**Raw data:**
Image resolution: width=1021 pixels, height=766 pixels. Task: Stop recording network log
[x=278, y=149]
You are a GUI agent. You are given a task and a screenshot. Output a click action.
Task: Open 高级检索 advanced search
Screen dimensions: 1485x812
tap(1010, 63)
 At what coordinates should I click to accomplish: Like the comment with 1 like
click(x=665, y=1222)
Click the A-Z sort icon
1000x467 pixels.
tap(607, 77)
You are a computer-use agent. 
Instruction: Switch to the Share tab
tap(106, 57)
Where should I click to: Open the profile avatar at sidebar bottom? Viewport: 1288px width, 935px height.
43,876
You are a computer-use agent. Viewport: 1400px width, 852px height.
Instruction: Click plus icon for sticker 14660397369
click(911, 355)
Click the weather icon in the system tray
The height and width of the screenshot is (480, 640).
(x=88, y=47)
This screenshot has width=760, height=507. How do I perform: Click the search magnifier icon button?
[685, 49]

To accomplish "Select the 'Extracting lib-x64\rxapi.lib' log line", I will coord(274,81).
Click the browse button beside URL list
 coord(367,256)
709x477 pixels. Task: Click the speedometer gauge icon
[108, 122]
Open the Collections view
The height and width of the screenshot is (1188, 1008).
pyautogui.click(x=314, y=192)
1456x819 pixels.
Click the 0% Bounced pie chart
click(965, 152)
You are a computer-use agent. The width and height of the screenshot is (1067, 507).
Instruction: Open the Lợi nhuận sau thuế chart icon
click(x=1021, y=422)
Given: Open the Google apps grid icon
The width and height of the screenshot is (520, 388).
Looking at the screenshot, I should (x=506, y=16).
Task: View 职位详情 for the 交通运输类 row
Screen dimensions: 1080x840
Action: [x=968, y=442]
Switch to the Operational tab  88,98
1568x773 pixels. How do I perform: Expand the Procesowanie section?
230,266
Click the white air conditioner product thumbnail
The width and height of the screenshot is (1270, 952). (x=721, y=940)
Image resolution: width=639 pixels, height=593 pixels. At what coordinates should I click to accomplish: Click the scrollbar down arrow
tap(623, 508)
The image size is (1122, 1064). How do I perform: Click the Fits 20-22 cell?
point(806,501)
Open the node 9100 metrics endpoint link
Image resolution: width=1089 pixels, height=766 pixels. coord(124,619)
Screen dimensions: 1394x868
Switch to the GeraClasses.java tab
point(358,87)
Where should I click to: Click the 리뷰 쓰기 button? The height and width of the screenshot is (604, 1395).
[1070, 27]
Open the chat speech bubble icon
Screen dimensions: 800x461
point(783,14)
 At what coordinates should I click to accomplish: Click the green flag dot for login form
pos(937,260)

**Your task:** Give the material above as a numbered list with one line per item, and leave out the blank lines.

**Exercise answer:**
1. Image resolution: width=1021 pixels, height=766 pixels. Task: Stop recording network log
2. [x=278, y=149]
3. You are a GUI agent. You are given a task and a screenshot. Output a click action.
4. Task: Open 高级检索 advanced search
5. Screen dimensions: 1485x812
6. tap(1010, 63)
7.  At what coordinates should I click to accomplish: Like the comment with 1 like
8. click(x=665, y=1222)
9. Click the A-Z sort icon
10. 1000x467 pixels.
11. tap(607, 77)
12. You are a computer-use agent. 
13. Instruction: Switch to the Share tab
14. tap(106, 57)
15. Where should I click to: Open the profile avatar at sidebar bottom? Viewport: 1288px width, 935px height.
16. 43,876
17. You are a computer-use agent. Viewport: 1400px width, 852px height.
18. Instruction: Click plus icon for sticker 14660397369
19. click(911, 355)
20. Click the weather icon in the system tray
21. The height and width of the screenshot is (480, 640).
22. (x=88, y=47)
23. This screenshot has width=760, height=507. How do I perform: Click the search magnifier icon button?
24. [685, 49]
25. To accomplish "Select the 'Extracting lib-x64\rxapi.lib' log line", I will coord(274,81).
26. Click the browse button beside URL list
27.  coord(367,256)
28. 709x477 pixels. Task: Click the speedometer gauge icon
29. [108, 122]
30. Open the Collections view
31. The height and width of the screenshot is (1188, 1008).
32. pyautogui.click(x=314, y=192)
33. 1456x819 pixels.
34. Click the 0% Bounced pie chart
35. click(965, 152)
36. You are a computer-use agent. The width and height of the screenshot is (1067, 507).
37. Instruction: Open the Lợi nhuận sau thuế chart icon
38. click(x=1021, y=422)
39. Given: Open the Google apps grid icon
40. The width and height of the screenshot is (520, 388).
41. Looking at the screenshot, I should (x=506, y=16).
42. Task: View 职位详情 for the 交通运输类 row
43. Screen dimensions: 1080x840
44. Action: [x=968, y=442]
45. Switch to the Operational tab  88,98
46. 1568x773 pixels. How do I perform: Expand the Procesowanie section?
47. 230,266
48. Click the white air conditioner product thumbnail
49. The width and height of the screenshot is (1270, 952). (x=721, y=940)
50. Image resolution: width=639 pixels, height=593 pixels. At what coordinates should I click to accomplish: Click the scrollbar down arrow
51. tap(623, 508)
52. The image size is (1122, 1064). How do I perform: Click the Fits 20-22 cell?
53. point(806,501)
54. Open the node 9100 metrics endpoint link
55. Image resolution: width=1089 pixels, height=766 pixels. coord(124,619)
56. Screen dimensions: 1394x868
57. Switch to the GeraClasses.java tab
58. point(358,87)
59. Where should I click to: Click the 리뷰 쓰기 button? The height and width of the screenshot is (604, 1395).
60. [1070, 27]
61. Open the chat speech bubble icon
62. Screen dimensions: 800x461
63. point(783,14)
64.  At what coordinates should I click to accomplish: Click the green flag dot for login form
65. pos(937,260)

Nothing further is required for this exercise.